Zwei Jahre und zwei Staffeln später haben sich die damals neuen Nachbarn aneinander gewöhnt, was nicht heißt, dass die unterschiedlichen Sozialisationen keine neuen Überraschungen böten. Mari Sawadi (Maryam Zaree) und Theo Kröger (Benito Bause) sowie ihre 16-jährige Tochter Zoe (Helena Yousefi) haben inzwischen Familienzuwachs bekommen, Frida heißt die Kleine. In der anderen Doppelhaushälfte leben Ex-Polizist Andi Knuppe (Milan Peschel) und die toughe Nagelstudio-Unternehmerin Tracy (Minh-Khai Phan-Thi) zusammen mit ihrem pubertierenden, schweigsamen Sohn Rocco (einfach großartig: Minh Hoang Ha!), der in Nachbarstochter Zoe verliebt ist.

Geschäftstüchtige Tracy

In der ersten Folge der neuen Staffel soll Zoe für die Schule ein Video zum Thema "Gender Pay Gap" produzieren und interviewt dafür sowohl ihre Eltern als auch das Ehepaar Knuppe, was in den Familien und deren Arbeitswelten einiges durcheinanderwürfelt. In der zweiten Folge sorgt Andis betagter Vater für Verwirrung, der Anhänger der FKK-Kultur ist und damit Mari und Theo an der Badestelle schwer verstört. Ob mögliche Homosexualität des Nachwuchses, Betrug mit Schneeballsystemen, Trauerrituale, Vaterkomplexe, Social Media oder das Coaching-Unwesen, Hämorrhoiden - an Erzählstoff mangelt es auch der neuen Staffel keineswegs.
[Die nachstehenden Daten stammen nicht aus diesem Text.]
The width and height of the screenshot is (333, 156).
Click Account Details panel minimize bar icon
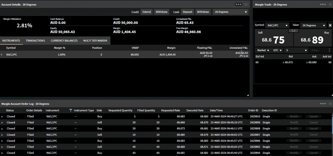(246, 4)
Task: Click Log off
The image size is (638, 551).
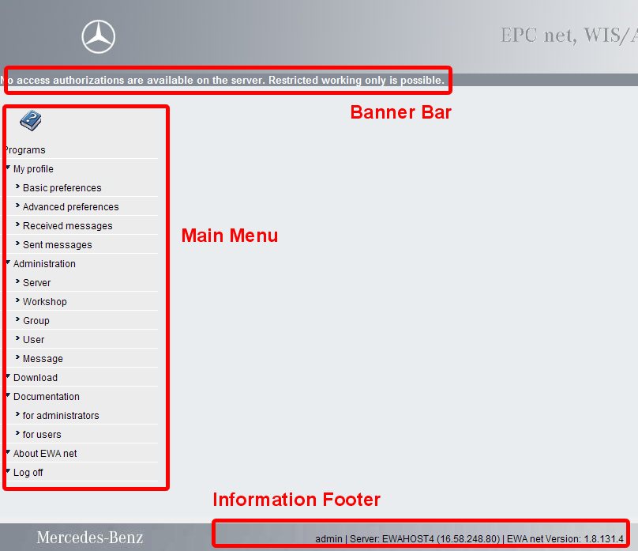Action: 28,473
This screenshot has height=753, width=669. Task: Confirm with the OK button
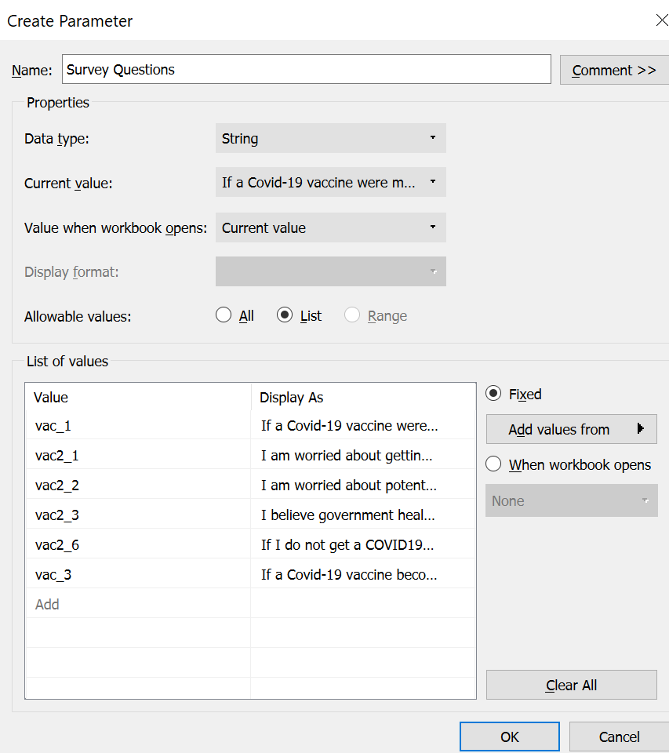coord(509,737)
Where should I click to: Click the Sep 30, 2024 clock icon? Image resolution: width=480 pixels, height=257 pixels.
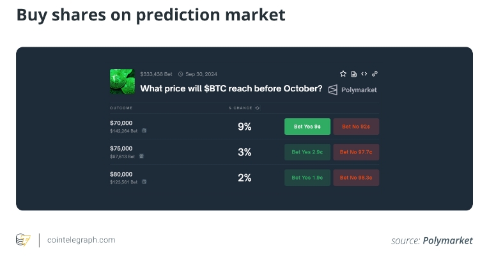[181, 74]
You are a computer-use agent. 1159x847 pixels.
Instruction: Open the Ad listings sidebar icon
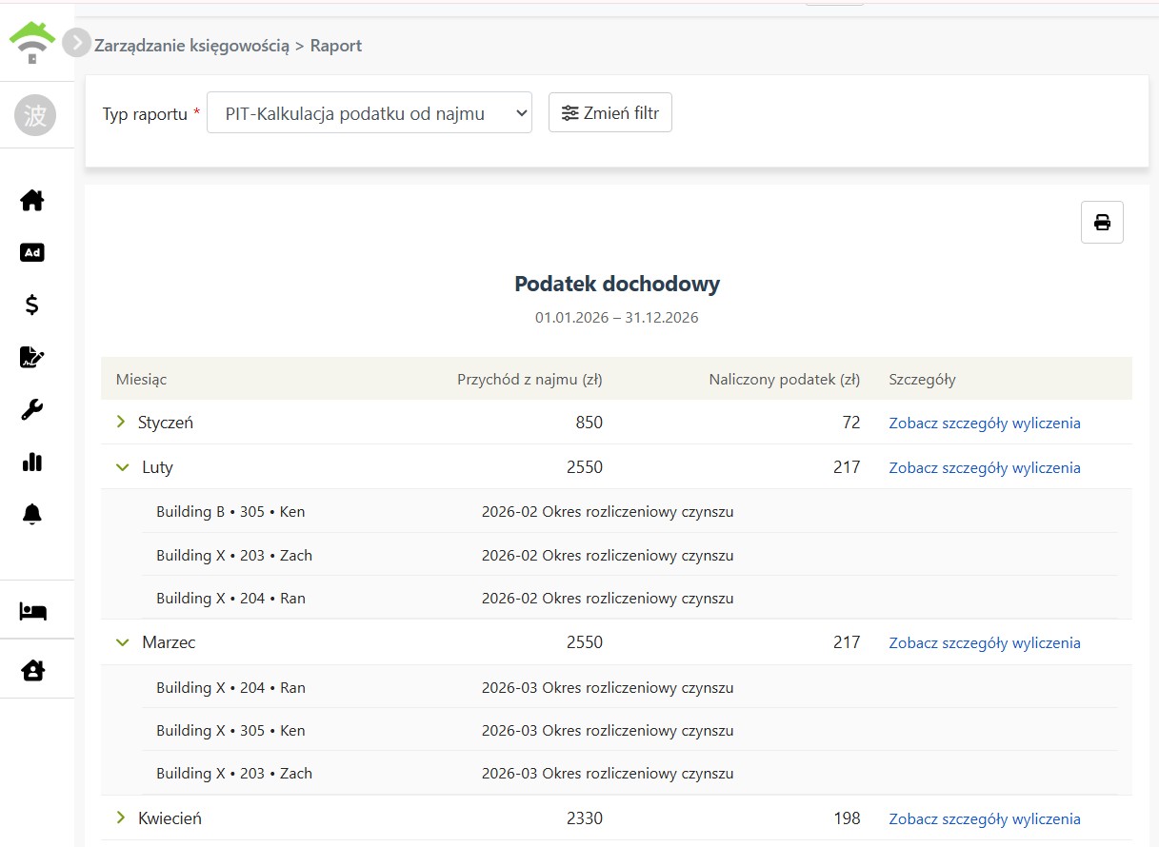pos(32,252)
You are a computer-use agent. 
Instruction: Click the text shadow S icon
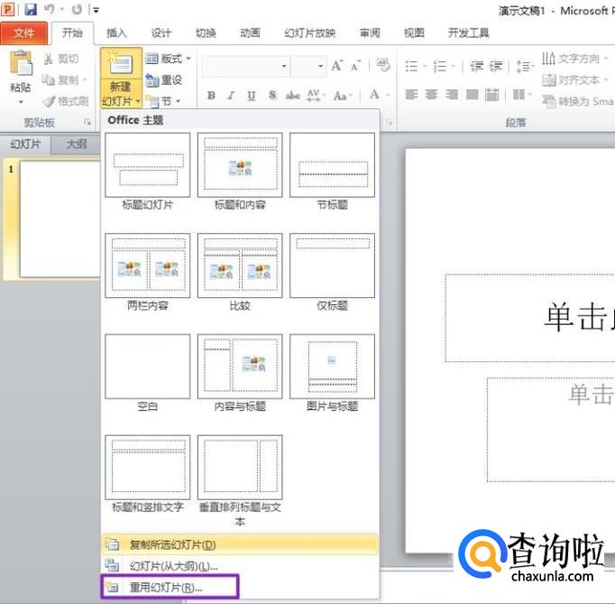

Doch das Ergebnis gleicht, anders als die erste Staffel, eher einem Gemischtwarenladen. Es mag zum einen daran liegen, dass mittlerweile zu viele Drehbuchautorinnen und -autoren, Regisseurinnen und Regisseure mitmischen. Die erste Staffel war maßgeblich von Dennis Schanz und Christoph Mushayija Rath geprägt, die die Serie auch konzipierten.

Doch das erklärt noch nicht, warum auch innerhalb der einzelnen Folgen die Tonlagen so stark zwischen übertriebenem Klischee und wirklich gelungenen Miniaturen schwanken. Schon in der ersten Folge ist das augenfällig: Das elaborierte, mit endlosen Anglizismen durchsetzte Management-Geschwafel zwischen der überdrehten Mari und ihrem Kollegen Aaron nervt, sowohl Aaron als auch Maris Chef sind Klischee-Schablonen in Reinkultur. Doch wenig später kann man sich köstlich über die geschäftstüchtige Tracy amüsieren. Sie bringt Theo bei, wie man auf Ebay gewinnbringend verkauft: mit professionell ausgeleuchteten Fotos und einer gefälschten Johnny-Cash-Signatur auf der Gitarre.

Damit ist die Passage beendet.